▶ [Requirement]: Write what comes next in the passage on the DualSense controller in Astro's Playroom, picking up after its last sentence.

The sensations continue throughout the game: a gush of air as a flying car zips past, the crackling of broken glass under your feet, the soft patter of raindrops. You don’t just feel that it’s windy, you can tell which direction the gust is coming from. When rain shifts to freezing rain, it’s immediate right away. Most of these sensations are also amplified by sound through the DualSense’s built-in speaker. The combination of vibration and sound is incredibly effective: most of the time I could close my eyes and still understand what was happening.
The other major feature of the controller is its new triggers that utilize variable tension, essentially creating feedback depending on what you’re doing. In one sequence, you’re piloting a small aircraft by using the left and right triggers to control the engines. A soft press will move you slightly, while a full press will shoot you through the air. The farther you press, however, the more difficult it becomes. It won’t exactly strain your fingers, but the feedback gives you a better sense of what you’re doing. The same goes for shooting a bow and arrow, where there’s a real sense of tension as you pull back on the string. My favorite example of just how tactile this can be is a capsule toy machine where you spend coins to get new collectibles. Here the triggers act as your hands: you use the left to give a tug on the machine’s arm, and the right to crush the capsule and reveal the toy inside. It’s incredibly satisfying,
These aspects don’t fundamentally change how Astro’s Playroom plays. It’s still designed like a fairly traditional 3D platformer. But they make those moments you’ve experienced before feel more interesting and immersive. There are some elements of the game that seem like a gimmick — blowing into the gamepad’s mic to turn a fan, or using motion controls to help a robotic monkey climb mountains — but, even after hours spent with the game, the haptic feedback never gave me this vibe. It was additive. It didn’t change the core of the game, but it made the overall experience better.

▶ [Excerpted data]:
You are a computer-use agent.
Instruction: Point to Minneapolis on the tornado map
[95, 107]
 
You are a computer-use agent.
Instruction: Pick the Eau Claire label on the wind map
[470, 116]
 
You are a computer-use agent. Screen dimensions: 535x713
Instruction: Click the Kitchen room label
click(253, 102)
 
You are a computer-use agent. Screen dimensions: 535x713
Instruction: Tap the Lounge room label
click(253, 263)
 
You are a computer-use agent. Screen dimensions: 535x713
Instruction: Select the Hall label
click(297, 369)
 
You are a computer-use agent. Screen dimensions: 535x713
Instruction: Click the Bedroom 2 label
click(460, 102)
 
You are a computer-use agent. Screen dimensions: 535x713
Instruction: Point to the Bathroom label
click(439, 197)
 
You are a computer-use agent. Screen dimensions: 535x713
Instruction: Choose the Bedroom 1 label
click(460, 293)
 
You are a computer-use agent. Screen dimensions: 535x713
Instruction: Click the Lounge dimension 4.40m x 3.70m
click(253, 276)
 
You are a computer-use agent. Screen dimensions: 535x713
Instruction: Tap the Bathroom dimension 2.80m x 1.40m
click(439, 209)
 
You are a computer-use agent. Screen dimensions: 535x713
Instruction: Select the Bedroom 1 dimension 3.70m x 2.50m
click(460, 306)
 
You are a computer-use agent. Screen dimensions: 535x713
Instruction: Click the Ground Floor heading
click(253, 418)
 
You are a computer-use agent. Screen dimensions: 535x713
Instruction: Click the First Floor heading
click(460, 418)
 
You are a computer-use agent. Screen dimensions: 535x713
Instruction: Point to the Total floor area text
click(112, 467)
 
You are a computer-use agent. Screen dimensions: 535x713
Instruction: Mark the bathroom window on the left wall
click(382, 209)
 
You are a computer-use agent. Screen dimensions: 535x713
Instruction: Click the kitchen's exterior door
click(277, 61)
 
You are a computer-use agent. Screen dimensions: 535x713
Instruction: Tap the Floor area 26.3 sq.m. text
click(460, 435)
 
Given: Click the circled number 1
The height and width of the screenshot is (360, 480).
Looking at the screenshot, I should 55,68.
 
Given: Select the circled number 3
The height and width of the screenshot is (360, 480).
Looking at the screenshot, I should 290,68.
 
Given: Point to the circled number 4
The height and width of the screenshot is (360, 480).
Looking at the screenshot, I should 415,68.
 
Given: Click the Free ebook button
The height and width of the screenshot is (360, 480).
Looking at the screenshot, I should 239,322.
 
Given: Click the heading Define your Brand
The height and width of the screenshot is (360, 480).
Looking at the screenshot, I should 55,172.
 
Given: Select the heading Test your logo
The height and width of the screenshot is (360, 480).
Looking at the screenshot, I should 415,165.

▶ [Answer box]:
Aside from being a technical showcase, Astro’s Playroom is also a game that was clearly made with a lot of care and passion. It’s essentially a love letter to everything PlayStation. Each world is themed after a particular computer component, and one of the main goals is to collect secret items that are all pieces of classic PlayStation hardware. There’s even a trophy room where you can interact with them, using your little robot hands to turn on a gigantic PSP Go, or hop on the eject button of an original PlayStation to see the lid pop open.
It’s all very silly, but the interactive bits make it fun to play around with. Even better: as you explore each level, you’ll spot other robots acting out scenes from classic PlayStation games, from Final Fantasy VII to Ape Escape to Death Stranding. There are platforms made up of old-school PlayStation memory cards and DualShock buttons. The whole game is like one giant, interactive Easter egg. Heck, even the credits are playable.
The closest parallel to Astro’s Playroom that I can think of is Wii Sports. Both are games that were explicitly designed to showcase a new controller. But both also transcend that goal, shifting from tech demo to straight-up fun game. It takes only a few moments for Astro’s Playroom to show why you’ll want to play with a DualSense, and over the course of its run time it keeps giving you new reasons.
I can’t imagine playing it with a standard controller — though I’m sure my family hopes I run out of new discoveries soon.
Astro’s Playroom launches November 12th, bundled with the PlayStation 5.